The effects of creatine, lithium, and co-supplementation on total creatine concentration in muscle from male and female rats

Abstract

Creatine (Cr) is an element necessary to maintain muscle function in tissues with high energy demand. This is because Cr and phosphocreatine (PCr) play a critical role in cellular energy provision and intracellular shuttling through the Cr-PCr immediate energy system. Cr can be synthesized endogenously, as well as consumed exogenously via diet or supplementation. Literature supports the potential for increased Cr uptake to augment several factors of human performance – most namely muscle function in sports related to strength, speed, and power.
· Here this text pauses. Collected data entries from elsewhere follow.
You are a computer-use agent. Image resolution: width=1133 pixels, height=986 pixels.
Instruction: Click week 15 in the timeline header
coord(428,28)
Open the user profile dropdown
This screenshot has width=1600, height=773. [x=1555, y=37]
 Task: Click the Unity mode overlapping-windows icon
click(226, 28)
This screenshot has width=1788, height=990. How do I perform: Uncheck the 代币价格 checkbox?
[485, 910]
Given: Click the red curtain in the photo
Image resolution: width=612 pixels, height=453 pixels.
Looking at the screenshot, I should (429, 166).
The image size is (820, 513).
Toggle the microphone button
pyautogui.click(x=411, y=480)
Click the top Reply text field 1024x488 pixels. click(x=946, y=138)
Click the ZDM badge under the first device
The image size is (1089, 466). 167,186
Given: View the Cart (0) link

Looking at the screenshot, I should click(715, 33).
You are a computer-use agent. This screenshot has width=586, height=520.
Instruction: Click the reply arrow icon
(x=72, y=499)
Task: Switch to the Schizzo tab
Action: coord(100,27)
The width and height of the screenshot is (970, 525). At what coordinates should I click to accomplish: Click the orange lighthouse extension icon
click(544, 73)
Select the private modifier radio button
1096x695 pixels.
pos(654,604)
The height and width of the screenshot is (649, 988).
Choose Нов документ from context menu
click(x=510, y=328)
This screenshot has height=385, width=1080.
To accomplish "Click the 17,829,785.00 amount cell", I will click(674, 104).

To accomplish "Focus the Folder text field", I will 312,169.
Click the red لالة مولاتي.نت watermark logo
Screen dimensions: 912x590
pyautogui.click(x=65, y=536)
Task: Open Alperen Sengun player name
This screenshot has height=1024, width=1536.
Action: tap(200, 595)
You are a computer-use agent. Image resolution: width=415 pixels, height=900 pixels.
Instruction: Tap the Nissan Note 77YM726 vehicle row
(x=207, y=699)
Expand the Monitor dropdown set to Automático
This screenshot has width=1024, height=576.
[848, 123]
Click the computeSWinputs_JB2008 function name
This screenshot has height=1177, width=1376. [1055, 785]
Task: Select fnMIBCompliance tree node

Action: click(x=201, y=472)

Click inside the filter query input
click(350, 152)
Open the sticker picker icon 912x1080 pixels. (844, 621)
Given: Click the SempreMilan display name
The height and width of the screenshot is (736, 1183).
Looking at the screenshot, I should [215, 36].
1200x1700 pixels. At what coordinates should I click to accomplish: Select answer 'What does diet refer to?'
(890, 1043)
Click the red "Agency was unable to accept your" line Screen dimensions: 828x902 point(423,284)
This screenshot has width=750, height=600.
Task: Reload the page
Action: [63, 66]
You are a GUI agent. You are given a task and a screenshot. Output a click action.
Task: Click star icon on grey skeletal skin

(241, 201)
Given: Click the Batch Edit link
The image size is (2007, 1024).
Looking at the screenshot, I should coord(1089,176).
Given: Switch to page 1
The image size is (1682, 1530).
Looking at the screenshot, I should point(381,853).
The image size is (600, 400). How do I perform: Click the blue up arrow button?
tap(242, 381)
Moreover, recent research suggests potential for lithium (Li) to upregulate Cr uptake and Cr transport into cells. Therefore, the purpose of this research was to investigate the individual and combined effects of creatine monohydrate (CM) and lithium chloride (LiCl) supplementation on Cr content in rat cardiac and skeletal muscle in vivo. Potential sex-specific effects were also explored. 64 Sprague-Dawley rats (32 males, 32 females) were randomized into four experimental groups: control (CON), creatine (Cr), lithium (Li), and creatine-lithium (Cr-Li). CM (5 g/L) and LiCl (0.2 g/L) were provided to rats via drinking water. All groups were provided ad libitum access to their respective drinking water (all supplemented with 0.5% sucrose for palatability) and AIN- 93G rodent diet. When males and females were examined together, intramuscular total creatine concentration ([TCr]) was greater (p<0.01) with CM supplementation compared to LiCl supplementation and tended to be greater (p=0.0706) than CON in cardiac muscle. There were no significant main effects for treatment in any of the skeletal muscle outcomes examined. A main effect for sex revealed that male rats had greater [TCr] than female rats, in extensor digitorum longus (EDL) (p<0.01). In soleus (SOL) and EDL, female rats had greater total glycogen synthase 3 beta (GSK3β) protein expression compared to males (p<0.05), but there were no significant effects of treatment observed. Protein content of the creatine transporter (CrT) was greater in males than females in cardiac muscle (p<0.05). It was also greater in CON rats compared to Li (p<0.01) and CrLi (p<0.05) supplemented rats, in SOL. In conclusion, supplementation with CM, with or without LiCl, altered TCr concentrations in a tissue-dependent manner.